Work required: Return only the lines from the top of the material through the line marked by "Click the trigger channel 1 button", unaltered.

Source information:
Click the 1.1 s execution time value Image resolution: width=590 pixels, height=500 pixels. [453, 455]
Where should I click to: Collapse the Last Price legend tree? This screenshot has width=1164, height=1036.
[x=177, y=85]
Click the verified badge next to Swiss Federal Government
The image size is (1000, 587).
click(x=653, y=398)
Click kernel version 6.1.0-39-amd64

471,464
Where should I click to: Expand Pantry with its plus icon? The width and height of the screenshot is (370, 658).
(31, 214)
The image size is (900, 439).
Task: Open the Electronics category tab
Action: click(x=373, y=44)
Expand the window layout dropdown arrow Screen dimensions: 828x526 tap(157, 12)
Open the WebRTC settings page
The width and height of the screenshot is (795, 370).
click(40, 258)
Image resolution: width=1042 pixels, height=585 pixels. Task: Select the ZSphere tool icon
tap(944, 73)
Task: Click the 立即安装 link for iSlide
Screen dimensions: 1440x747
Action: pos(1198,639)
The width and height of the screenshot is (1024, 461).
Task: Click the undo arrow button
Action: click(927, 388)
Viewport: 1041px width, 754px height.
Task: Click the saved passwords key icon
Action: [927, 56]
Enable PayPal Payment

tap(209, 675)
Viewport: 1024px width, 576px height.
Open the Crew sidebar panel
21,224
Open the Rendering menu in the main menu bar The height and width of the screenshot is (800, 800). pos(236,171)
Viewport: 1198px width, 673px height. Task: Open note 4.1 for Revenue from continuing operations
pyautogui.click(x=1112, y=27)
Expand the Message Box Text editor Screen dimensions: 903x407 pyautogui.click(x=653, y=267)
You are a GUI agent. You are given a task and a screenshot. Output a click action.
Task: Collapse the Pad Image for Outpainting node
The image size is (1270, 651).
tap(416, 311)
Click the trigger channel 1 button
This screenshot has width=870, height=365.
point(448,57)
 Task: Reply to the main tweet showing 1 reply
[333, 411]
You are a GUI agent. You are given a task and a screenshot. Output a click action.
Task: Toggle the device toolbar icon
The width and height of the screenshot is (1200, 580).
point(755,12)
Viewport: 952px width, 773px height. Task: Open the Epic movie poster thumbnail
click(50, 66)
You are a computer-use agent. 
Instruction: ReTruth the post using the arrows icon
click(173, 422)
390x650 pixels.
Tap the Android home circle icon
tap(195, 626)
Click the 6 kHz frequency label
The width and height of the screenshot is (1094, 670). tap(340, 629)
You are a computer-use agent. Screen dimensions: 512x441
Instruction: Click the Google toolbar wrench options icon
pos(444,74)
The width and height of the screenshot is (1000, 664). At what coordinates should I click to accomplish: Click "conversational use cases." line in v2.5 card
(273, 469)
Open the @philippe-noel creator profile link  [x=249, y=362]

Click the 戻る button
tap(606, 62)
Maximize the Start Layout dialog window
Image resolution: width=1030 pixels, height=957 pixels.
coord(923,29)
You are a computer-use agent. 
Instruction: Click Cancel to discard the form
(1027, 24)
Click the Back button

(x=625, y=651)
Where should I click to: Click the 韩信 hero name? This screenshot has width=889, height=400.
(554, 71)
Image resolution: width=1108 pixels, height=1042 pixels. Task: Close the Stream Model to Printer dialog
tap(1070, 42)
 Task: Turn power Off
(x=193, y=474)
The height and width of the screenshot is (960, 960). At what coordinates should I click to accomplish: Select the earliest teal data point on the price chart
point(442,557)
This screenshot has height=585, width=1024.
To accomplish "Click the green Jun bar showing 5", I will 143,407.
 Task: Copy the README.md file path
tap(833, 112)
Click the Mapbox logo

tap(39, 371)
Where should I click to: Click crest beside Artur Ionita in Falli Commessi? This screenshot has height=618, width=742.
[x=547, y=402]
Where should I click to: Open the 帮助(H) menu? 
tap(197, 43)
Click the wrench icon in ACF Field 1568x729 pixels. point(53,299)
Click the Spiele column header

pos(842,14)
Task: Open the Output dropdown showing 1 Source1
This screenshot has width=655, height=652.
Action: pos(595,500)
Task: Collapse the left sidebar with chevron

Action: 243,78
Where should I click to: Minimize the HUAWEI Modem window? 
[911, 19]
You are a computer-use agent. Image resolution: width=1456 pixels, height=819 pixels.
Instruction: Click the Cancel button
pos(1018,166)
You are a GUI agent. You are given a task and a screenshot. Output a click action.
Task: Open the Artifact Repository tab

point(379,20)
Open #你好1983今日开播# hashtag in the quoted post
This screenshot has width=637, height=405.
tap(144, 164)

Solution for this problem:
Click the 1.1 s execution time value Image resolution: width=590 pixels, height=500 pixels. [453, 455]
Where should I click to: Collapse the Last Price legend tree? This screenshot has width=1164, height=1036.
[x=177, y=85]
Click the verified badge next to Swiss Federal Government
The image size is (1000, 587).
click(x=653, y=398)
Click kernel version 6.1.0-39-amd64

471,464
Where should I click to: Expand Pantry with its plus icon? The width and height of the screenshot is (370, 658).
(31, 214)
The image size is (900, 439).
Task: Open the Electronics category tab
Action: click(x=373, y=44)
Expand the window layout dropdown arrow Screen dimensions: 828x526 tap(157, 12)
Open the WebRTC settings page
The width and height of the screenshot is (795, 370).
click(40, 258)
Image resolution: width=1042 pixels, height=585 pixels. Task: Select the ZSphere tool icon
tap(944, 73)
Task: Click the 立即安装 link for iSlide
Screen dimensions: 1440x747
Action: pos(1198,639)
The width and height of the screenshot is (1024, 461).
Task: Click the undo arrow button
Action: click(927, 388)
Viewport: 1041px width, 754px height.
Task: Click the saved passwords key icon
Action: [927, 56]
Enable PayPal Payment

tap(209, 675)
Viewport: 1024px width, 576px height.
Open the Crew sidebar panel
21,224
Open the Rendering menu in the main menu bar The height and width of the screenshot is (800, 800). pos(236,171)
Viewport: 1198px width, 673px height. Task: Open note 4.1 for Revenue from continuing operations
pyautogui.click(x=1112, y=27)
Expand the Message Box Text editor Screen dimensions: 903x407 pyautogui.click(x=653, y=267)
You are a GUI agent. You are given a task and a screenshot. Output a click action.
Task: Collapse the Pad Image for Outpainting node
The image size is (1270, 651).
tap(416, 311)
Click the trigger channel 1 button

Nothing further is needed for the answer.